I'm not sure #2 is a concern. With the latest couset irq handling patches conflict resolution is very simple. "irq can belong to a single cpuset at a time".

But if you also need to use the cpuset hierarchy to define nested
subsets of CPUs and Memory Nodes, for the purposes of controlling
which tasks can run where (the original and still primary motivation
for cpusets) then one can only conveniently specify those trivial
irq configurations that happen to exactly conform with that hierarchy
(that exactly want to make use of some of the same sets of CPUs, and
that don't depend on the hierarchy to resolve conflicts in overlapping
irq directives).
I do not think we need overlapping irq directives.

Almost any non-trivial use of cpusets for both irq directivity and CPU
and Memory placement would complicate both hierarchies, forcing
unending confusion and breakage on the existing cpuset users.
I'm not sure what breakage you're talking about. But lets talk examples I guess. See below.

Some examples:
Let's say I have three cpusets defining the CPU and Memory Node
sets in which I want to place my tasks:

/dev/cpuset/A
/dev/cpuset/B
/dev/cpuset/C

and I want a particular set of irqs to be directed to the CPUs in A
and B, but not C. Well -- guess I can duplicate the irqs settings.

But don't tell me to use a 'boot' cpuset, as in:

/dev/cpuset/boot/A
/dev/cpuset/boot/B
/dev/cpuset/C

to accomplish this, as that intrudes in the hierarchy, breaking
user code.

If my irq isolation needs don't exactly partition along the
'cpus' settings in A, B and C, then not even duplication helps.

If the 'irqs' in /dev/cpuset/A/Z (where Z's cpus are a proper
subset of A's) don't match the 'irqs' in /dev/cpuset/A, then I
have further confusions resulting from conflicting irq directives.
How is that any different from tasks ? Exact same example right back at you.
Suppose I have a task that needs to run in A and B but not C. In fact if you look at the example that I provided in the other thread I already have such an app. In my current apps different threads have to run in different cpusets.

And yes I think the way to solve that is to use more complex cpuset hierarchy like the one you used above. I would not necessarily mix in the 'boot' set here. I mean if people want to subdivide it that's fine but they do not have to. I mean people can just nuke the 'boot' group/set and create something else.

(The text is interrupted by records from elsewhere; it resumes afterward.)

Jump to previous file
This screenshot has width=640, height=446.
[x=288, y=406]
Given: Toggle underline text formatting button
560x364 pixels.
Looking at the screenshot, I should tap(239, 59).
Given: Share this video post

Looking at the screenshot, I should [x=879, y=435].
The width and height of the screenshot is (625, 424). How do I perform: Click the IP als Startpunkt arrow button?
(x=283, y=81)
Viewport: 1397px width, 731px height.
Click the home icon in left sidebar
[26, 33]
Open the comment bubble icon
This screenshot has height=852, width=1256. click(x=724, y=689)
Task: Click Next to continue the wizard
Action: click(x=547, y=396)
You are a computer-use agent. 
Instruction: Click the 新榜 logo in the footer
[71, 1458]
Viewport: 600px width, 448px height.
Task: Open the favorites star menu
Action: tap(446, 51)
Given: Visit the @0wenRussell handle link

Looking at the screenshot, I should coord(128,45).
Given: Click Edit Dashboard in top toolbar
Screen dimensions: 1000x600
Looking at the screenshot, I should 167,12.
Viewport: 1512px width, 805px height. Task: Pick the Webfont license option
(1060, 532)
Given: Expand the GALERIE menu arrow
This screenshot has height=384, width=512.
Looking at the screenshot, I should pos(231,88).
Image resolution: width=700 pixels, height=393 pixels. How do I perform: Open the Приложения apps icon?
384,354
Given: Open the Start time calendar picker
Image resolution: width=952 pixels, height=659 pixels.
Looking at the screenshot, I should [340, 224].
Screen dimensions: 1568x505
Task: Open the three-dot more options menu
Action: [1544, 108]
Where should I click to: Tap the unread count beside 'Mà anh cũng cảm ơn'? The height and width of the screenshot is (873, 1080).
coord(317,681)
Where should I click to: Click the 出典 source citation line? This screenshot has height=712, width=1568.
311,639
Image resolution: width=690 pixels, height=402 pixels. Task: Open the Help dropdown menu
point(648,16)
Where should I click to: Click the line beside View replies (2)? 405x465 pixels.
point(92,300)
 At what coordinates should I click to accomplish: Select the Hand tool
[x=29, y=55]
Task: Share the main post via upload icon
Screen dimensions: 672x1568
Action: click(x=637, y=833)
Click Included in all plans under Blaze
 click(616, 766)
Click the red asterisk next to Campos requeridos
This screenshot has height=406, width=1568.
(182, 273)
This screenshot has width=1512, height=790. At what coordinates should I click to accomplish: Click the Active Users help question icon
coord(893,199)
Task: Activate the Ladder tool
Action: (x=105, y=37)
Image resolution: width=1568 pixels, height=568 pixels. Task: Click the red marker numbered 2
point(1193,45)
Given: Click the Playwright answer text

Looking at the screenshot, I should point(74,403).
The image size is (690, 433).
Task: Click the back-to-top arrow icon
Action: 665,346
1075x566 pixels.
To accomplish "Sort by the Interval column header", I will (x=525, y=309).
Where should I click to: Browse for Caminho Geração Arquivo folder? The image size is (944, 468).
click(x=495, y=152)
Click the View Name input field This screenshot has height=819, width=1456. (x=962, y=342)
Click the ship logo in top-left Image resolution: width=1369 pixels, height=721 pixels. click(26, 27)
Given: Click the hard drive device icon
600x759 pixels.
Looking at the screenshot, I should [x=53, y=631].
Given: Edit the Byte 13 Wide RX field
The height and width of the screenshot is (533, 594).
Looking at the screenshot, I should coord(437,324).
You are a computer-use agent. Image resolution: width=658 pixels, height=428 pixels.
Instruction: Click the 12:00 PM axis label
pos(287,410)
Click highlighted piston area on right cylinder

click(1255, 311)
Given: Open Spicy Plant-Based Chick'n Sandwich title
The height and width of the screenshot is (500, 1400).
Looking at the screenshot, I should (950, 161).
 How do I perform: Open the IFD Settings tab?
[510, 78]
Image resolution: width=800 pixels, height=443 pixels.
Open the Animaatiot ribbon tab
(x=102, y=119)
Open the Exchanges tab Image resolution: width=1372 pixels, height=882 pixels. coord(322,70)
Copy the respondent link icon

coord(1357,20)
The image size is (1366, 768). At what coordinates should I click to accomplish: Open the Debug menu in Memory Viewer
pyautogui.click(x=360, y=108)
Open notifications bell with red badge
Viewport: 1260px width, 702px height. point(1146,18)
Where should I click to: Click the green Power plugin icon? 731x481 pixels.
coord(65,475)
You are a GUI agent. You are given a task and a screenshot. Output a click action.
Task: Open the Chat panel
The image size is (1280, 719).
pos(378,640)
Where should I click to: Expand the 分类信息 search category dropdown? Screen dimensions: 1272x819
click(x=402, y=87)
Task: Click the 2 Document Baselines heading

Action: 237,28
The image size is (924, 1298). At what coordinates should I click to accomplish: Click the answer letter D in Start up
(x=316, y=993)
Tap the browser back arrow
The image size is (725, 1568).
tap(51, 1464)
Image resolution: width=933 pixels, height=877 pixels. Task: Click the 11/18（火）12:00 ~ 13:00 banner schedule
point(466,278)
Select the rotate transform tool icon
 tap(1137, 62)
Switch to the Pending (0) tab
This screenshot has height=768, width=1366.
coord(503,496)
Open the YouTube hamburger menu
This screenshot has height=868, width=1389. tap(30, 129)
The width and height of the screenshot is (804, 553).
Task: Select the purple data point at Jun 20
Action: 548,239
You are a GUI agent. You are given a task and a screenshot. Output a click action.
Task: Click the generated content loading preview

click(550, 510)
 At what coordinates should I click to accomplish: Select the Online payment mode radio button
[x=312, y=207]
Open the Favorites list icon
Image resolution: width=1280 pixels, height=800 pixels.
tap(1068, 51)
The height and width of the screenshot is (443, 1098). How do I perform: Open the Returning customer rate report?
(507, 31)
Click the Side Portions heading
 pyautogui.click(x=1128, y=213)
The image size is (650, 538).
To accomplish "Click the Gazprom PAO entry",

(If your proposal handles all the above, without forcing changes
on the cpuset hierarchy, then I misread it - in that case, sorry.)
It does not force any changes. irqs handled just like tasks and if people have complex partitioning requirements they may have to use more complicated hierarchies.

Paul M has already proposed pulling apart the binding of CPUs and
Memory Nodes, in the underlying cgroups, as he apparently has cases in
which the legacy connection of those two into a single cpuset hierarchy
is an undesired constraint on (complication of) the hierarchy.
That's more likely the direction in which we should be proceeding --
making these hierarchies independent, not entwining them.

This additional overloading of the current cpuset hierarchy might
handle the simple case you need. But that's only because you don't
have conflicting needs for the cpuset hierarchy.

Hopefully, Paul M will be able to view with some sense of humor that I
am complaining that this proposal of yourself (and Peter Z's earlier
patches) isn't general enough, even as I have complained of some of
some other recent cgroup proposals of Paul M that their increased
generality isn't sufficient to justify their subtle incompatibilities.

At a minimum, as in my proposal (http://lkml.org/lkml/2008/3/6/512) of
last week, one needs some mechanism independent of the cpuset hierarchy
to resolve conflicts in these irq directives. As you may recall,
that proposal named each set of irqs, let each cpuset specify which
named set of irqs applied to its CPUs, and encoded the precedence N
of each named list of irqs in the filename '/dev/cpuset/irqs.N.name'
of the file listing the irqs in that named set. Then one can specify
irqs for each cpuset, and have some way to specify the precedence of
these irq specifications, without overloading the cpuset hierarchy.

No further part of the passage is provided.